On rankings, education debt and outreach scholarship
In this month’s column, Dean Catherine Emihovich speaks to how well the College is working in terms of national rankings, research and scholarship.

TOP STORIES

Study examines why boys are lagging behind girls in schools
Thirty years ago, boys not girls, were the high performers in schools. Today, test scores, grades and dropout rates show boys are achieving at levels far below girls. To examine the factors that lead to male underachievement and the measures needed to raise the achievement of boys, Counselor Education Associate Professor Mary Ann Clark and two school counselor doctoral students have teamed with other faculty and student researchers from universities in England and Australia on an “Internationalizing the Curriculum” project. The research is supported by the International Center at the University of Florida.

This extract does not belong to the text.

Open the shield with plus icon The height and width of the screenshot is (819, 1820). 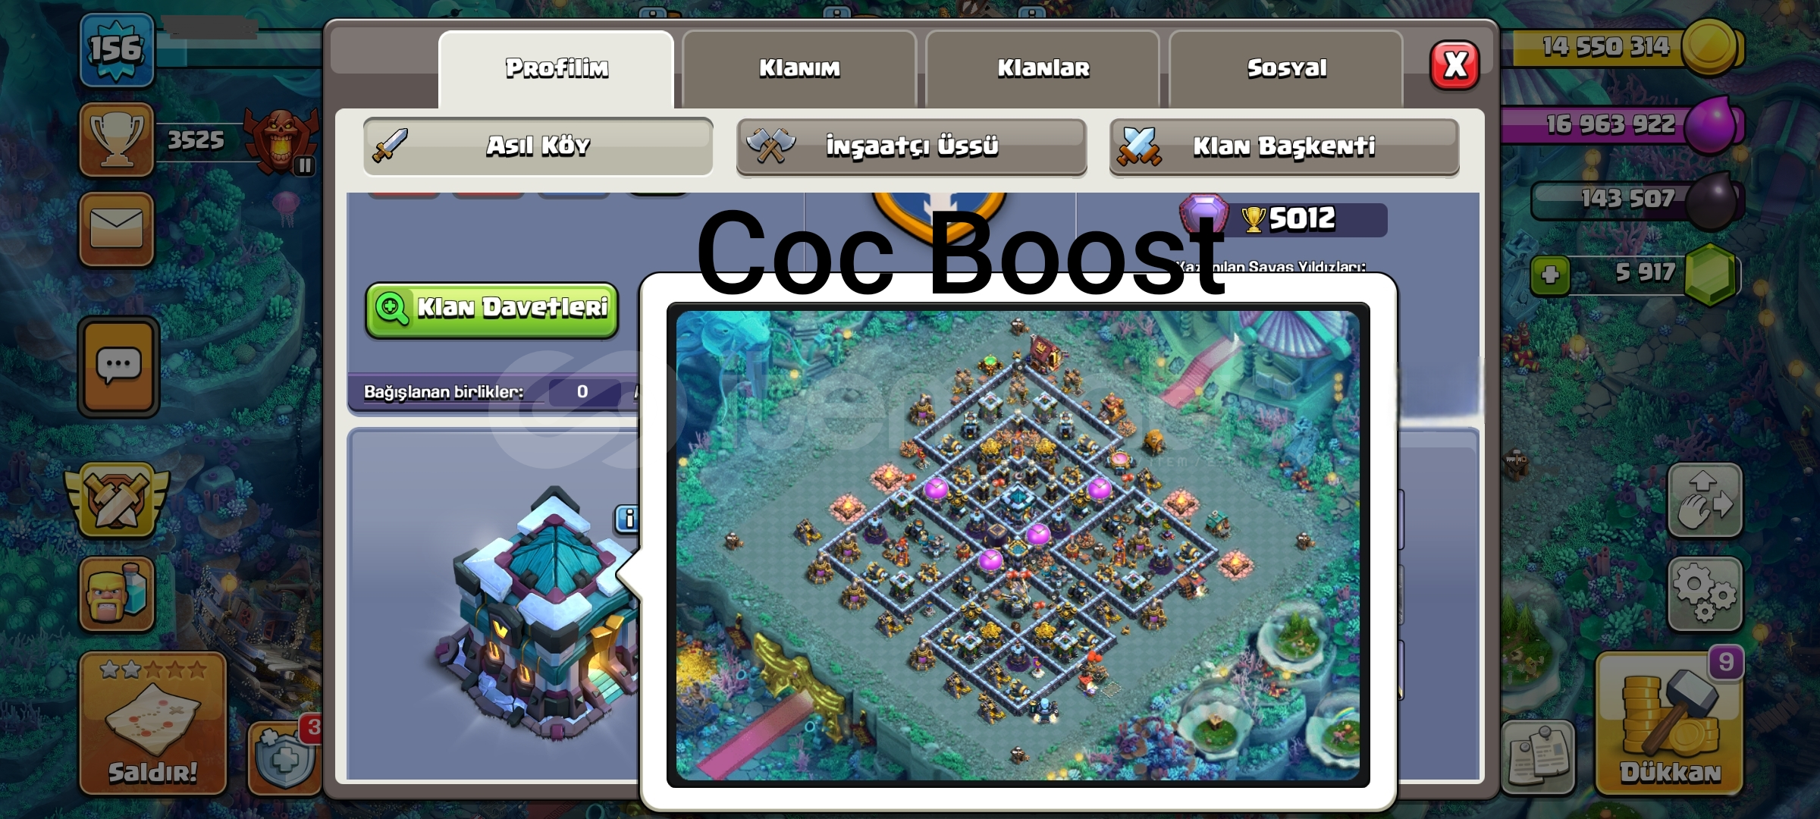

UF student-teachers help schoolchildren develop writing skills
College of Education professors and prospective teachers have been teaming with Newberry Elementary School faculty this past year to implement a schoolwide writing program for nearly 550 students in kindergarten through fifth grade. The initiative helps the elementary students develop better writing skills and strategies. At the same time, UF student-teachers get to work with mentor teachers and gain the classroom experience they can’t get from college textbooks and classes.

College announces Graduate Teacher of the Year
Mirka Koro-Ljungberg, assistant professor, Educational Psychology, has been named the College of Education’s Graduate Teacher of the Year for 2006.

Broward County‘s Teacher of the Year is a COE grad

Brian Dassler, a UF College of Education alumnus, has been named Broward County Public Schools Teacher of the Year for 2007.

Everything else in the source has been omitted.